Exercise details
Tally the lines in the data below that contain the word "using", and reply with the number alone.

Available records
════════════════

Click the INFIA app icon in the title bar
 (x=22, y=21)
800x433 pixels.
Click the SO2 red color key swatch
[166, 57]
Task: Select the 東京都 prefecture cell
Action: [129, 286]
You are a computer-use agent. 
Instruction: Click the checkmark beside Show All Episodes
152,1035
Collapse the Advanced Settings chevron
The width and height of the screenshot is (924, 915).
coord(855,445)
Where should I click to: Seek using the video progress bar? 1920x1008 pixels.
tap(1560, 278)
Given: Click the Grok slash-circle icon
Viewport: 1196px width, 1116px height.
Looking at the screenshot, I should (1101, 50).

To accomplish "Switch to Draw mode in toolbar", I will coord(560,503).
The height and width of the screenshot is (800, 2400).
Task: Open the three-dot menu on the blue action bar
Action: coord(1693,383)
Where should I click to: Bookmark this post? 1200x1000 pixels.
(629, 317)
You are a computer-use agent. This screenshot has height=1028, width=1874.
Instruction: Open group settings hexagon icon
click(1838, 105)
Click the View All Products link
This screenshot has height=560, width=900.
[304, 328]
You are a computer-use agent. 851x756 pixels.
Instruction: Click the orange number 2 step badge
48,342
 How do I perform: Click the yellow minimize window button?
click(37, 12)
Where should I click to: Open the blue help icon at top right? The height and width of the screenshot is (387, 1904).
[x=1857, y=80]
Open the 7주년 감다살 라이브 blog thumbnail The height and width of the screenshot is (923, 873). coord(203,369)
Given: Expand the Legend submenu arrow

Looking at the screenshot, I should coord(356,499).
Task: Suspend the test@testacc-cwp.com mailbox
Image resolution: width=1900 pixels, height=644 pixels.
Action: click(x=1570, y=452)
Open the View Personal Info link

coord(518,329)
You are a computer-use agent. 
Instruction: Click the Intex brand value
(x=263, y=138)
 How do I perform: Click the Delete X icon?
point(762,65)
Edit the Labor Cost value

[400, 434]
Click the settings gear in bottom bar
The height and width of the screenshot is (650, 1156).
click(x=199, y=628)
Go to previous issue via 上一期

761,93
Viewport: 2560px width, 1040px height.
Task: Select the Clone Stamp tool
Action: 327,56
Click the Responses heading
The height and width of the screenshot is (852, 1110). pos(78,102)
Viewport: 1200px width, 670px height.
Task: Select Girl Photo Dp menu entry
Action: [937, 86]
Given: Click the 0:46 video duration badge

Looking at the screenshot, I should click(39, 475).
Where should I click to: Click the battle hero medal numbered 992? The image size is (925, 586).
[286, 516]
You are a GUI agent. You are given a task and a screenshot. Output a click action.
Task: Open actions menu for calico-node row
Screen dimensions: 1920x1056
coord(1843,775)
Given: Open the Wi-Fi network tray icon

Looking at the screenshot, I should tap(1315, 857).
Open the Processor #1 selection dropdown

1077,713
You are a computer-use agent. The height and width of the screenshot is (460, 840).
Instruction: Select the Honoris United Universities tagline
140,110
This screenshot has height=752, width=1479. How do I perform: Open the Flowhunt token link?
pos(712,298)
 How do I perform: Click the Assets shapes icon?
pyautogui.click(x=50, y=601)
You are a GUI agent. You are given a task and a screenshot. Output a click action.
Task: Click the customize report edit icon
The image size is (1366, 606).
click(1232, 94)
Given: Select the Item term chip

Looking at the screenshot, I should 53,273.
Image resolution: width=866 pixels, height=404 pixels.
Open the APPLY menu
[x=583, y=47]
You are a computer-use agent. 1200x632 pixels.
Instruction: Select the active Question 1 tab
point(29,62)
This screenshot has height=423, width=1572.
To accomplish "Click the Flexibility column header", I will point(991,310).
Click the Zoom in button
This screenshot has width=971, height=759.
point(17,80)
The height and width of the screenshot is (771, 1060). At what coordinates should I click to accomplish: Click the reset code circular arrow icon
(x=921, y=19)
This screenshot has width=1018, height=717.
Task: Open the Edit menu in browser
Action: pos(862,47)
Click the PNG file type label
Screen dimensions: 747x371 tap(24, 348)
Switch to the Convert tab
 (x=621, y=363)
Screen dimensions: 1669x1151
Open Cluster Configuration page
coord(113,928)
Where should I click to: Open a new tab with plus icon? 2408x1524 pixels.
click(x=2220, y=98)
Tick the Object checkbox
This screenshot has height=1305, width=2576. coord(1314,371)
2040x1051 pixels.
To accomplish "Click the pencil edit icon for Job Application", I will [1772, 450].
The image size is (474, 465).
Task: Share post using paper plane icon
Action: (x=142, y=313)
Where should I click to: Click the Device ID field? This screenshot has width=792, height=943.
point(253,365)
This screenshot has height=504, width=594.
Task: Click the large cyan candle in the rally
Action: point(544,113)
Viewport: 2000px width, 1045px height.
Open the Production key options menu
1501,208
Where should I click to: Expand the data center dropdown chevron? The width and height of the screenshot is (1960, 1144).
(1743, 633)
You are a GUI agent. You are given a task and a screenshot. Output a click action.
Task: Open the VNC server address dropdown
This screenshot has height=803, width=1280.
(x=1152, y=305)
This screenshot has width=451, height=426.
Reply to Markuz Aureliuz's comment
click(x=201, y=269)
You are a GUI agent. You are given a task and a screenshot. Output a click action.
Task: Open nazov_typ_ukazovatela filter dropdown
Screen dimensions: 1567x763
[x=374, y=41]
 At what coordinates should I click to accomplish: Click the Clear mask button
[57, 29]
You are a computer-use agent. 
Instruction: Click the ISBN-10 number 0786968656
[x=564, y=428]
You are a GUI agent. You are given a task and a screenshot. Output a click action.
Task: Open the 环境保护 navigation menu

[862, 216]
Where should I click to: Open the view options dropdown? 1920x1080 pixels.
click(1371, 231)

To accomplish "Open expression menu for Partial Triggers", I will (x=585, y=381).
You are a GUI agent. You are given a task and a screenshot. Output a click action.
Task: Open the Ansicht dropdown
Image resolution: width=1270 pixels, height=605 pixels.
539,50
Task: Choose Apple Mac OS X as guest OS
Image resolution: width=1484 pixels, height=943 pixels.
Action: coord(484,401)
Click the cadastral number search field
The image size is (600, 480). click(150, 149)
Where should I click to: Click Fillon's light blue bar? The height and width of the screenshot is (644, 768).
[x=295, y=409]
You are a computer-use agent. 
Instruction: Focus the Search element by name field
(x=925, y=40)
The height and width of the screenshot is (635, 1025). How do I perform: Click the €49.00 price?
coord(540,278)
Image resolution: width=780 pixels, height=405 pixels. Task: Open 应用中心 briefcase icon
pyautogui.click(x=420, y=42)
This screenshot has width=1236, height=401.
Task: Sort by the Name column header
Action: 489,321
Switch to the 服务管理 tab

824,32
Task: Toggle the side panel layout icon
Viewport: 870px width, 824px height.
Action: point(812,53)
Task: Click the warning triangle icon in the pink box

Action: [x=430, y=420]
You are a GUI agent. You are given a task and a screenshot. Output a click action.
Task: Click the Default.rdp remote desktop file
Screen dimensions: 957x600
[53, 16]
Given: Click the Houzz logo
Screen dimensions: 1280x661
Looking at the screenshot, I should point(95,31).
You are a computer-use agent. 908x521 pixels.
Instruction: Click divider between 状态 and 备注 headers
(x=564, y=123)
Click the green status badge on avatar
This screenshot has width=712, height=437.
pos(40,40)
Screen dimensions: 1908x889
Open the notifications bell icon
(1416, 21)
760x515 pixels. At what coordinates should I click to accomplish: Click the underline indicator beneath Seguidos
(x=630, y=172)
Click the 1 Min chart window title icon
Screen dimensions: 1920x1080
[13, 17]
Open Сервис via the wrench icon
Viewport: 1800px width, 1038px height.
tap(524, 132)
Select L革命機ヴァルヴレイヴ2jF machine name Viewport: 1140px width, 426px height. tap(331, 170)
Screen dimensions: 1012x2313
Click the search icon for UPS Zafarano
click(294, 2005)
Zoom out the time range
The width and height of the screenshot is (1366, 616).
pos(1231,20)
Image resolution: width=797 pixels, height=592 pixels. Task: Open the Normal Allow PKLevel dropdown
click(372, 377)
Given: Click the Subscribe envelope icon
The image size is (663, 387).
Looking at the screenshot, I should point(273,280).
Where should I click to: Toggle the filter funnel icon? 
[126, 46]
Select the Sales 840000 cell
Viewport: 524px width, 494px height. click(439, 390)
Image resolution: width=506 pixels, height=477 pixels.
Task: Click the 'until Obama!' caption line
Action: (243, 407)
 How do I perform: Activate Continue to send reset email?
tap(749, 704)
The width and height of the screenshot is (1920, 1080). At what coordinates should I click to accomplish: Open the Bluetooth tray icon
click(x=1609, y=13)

════════════════

Answer in full
2